* [Passage shown]:
-- Begin --
10th Annual Clark Fiction Prize announces longlist

a collage of book covers
A collage of the 12 Clark Fiction Prize book covers

Since 2016, Texas State University’s Department of English has administered the award in celebration of the Clarks’ lifelong contributions to, and love for, literature and the arts.

The L.D. and LaVerne Harrell Clark Fiction Prize has announced this year’s longlist. The $25,000 prize—one of the largest literary awards in the United States—recognizes exceptional fiction published in the previous year.

Since 2016, Texas State University’s Department of English has administered the award in celebration of the Clarks’ lifelong contributions to, and love for, literature and the arts. In nine years, Clark prize-winning books and authors have gone on to win the Pulitzer Prize, the National Book Award, the National Book Critic Circle’s John Leonard Prize, the Center for Fiction’s First Novel Prize and more. Recent winners have included Isabella Hammad, Jamal Jan Kochai, Percival Everett, Raven Leilani, Chia-Chia Lin, Rebecca Makkai, Daniel Alarcón, Jim Shepard and Colson Whitehead.
-- End --
* [Given data]:
-- Begin --
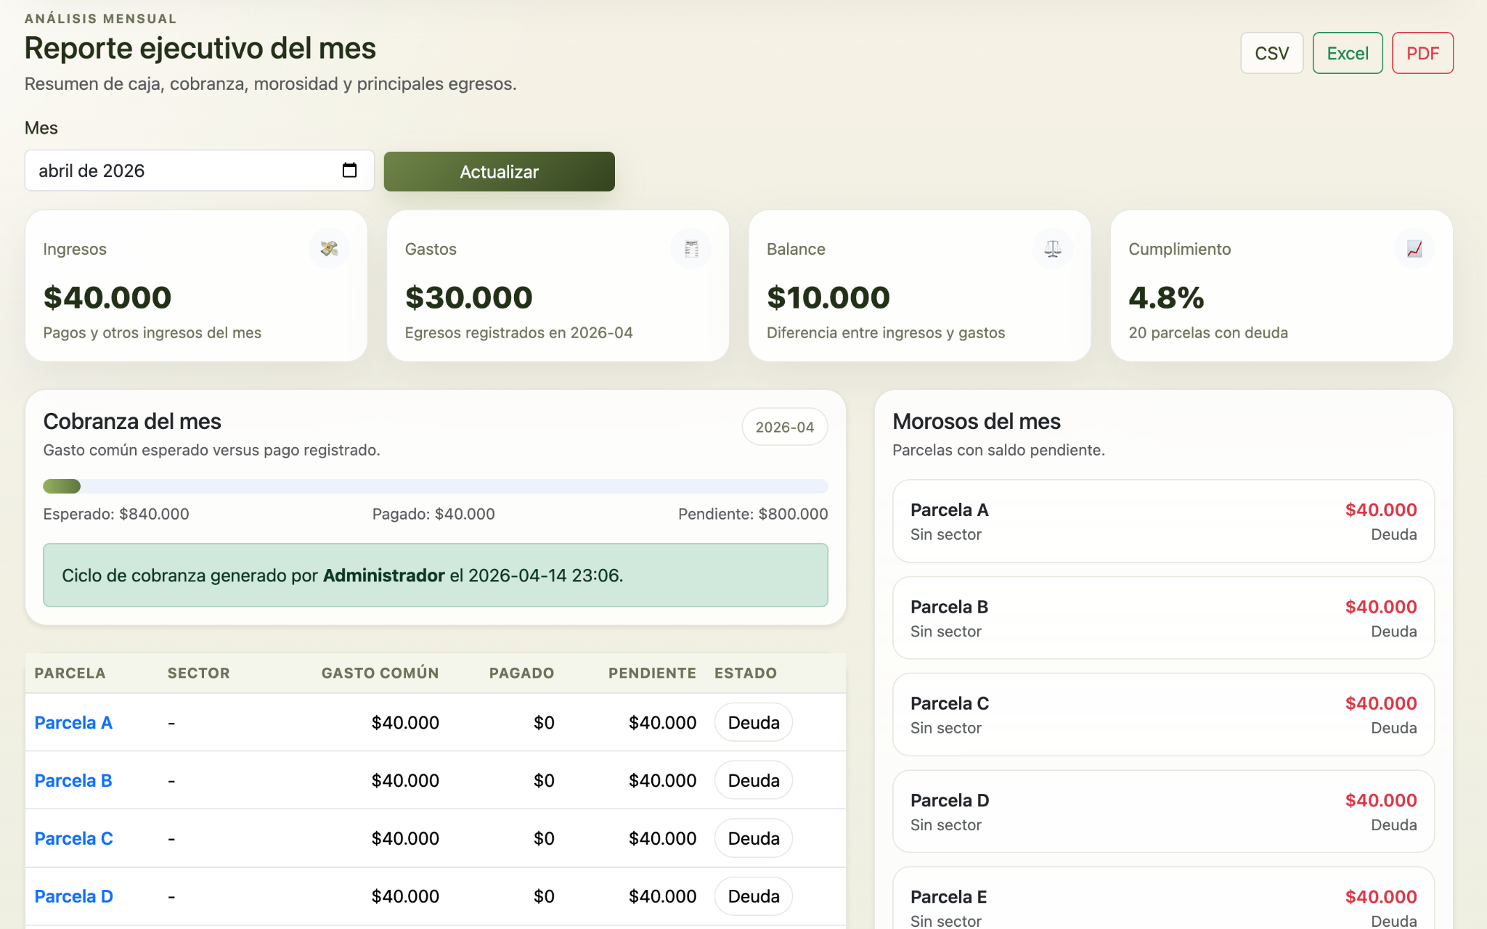
Task: Export report as Excel
Action: pos(1347,53)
-- End --
* [Required work]:
1. Answer these from the Clark Fiction Prize announcement:
(a) What is the prize amount?
(b) Which department has administered the award since 2016?
(c) How many book covers appear in the collage?
2. Carry on the Clark Fiction Prize announcement from where it stops.

* [Answers per task]:
1.
(a) $25,000
(b) Texas State University's Department of English
(c) 12

2.
The books on this year’s longlist—12 great works of fiction published in 2024—were nominated by a panel of distinguished authors and critics. They are:

From these 12 books, a shortlist of four will be carefully selected by TXST’s Clark Prize committee. This year’s final judge, O. Henry Award-winning writer Kevin Brockmeier, will then choose the winner from the shortlist. The winning author will be invited to attend the Clark Prize ceremony and reading in April 2026 at The Wittliff Collections at TXST, home to the archives of Sandra Cisneros, Sam Shepherd and more.

About the L.D. and LaVerne Harrell Clark Literary Endowment

L.D. and LaVerne Harrell Clark donated their home and other property to TXST in 2009 to create an endowment to support writers-in-residence. The Clark Literary Endowment funds the annual L.D. and LaVerne Harrell Clark Fiction Prize, which is among the most generous fiction prizes in the country. It also funds a writers-in-residence program that offers one-year residencies to graduates of the TXST MFA program at the Clarks’ historic home on Main Street in Smithville, 55 miles east of TXST’s San Marcos campus. The Department of English and MFA Program in Creative Writing within the College of Liberal Arts sponsor the writers-in-residence program. The endowment also funds numerous scholarships for TXST MFA students.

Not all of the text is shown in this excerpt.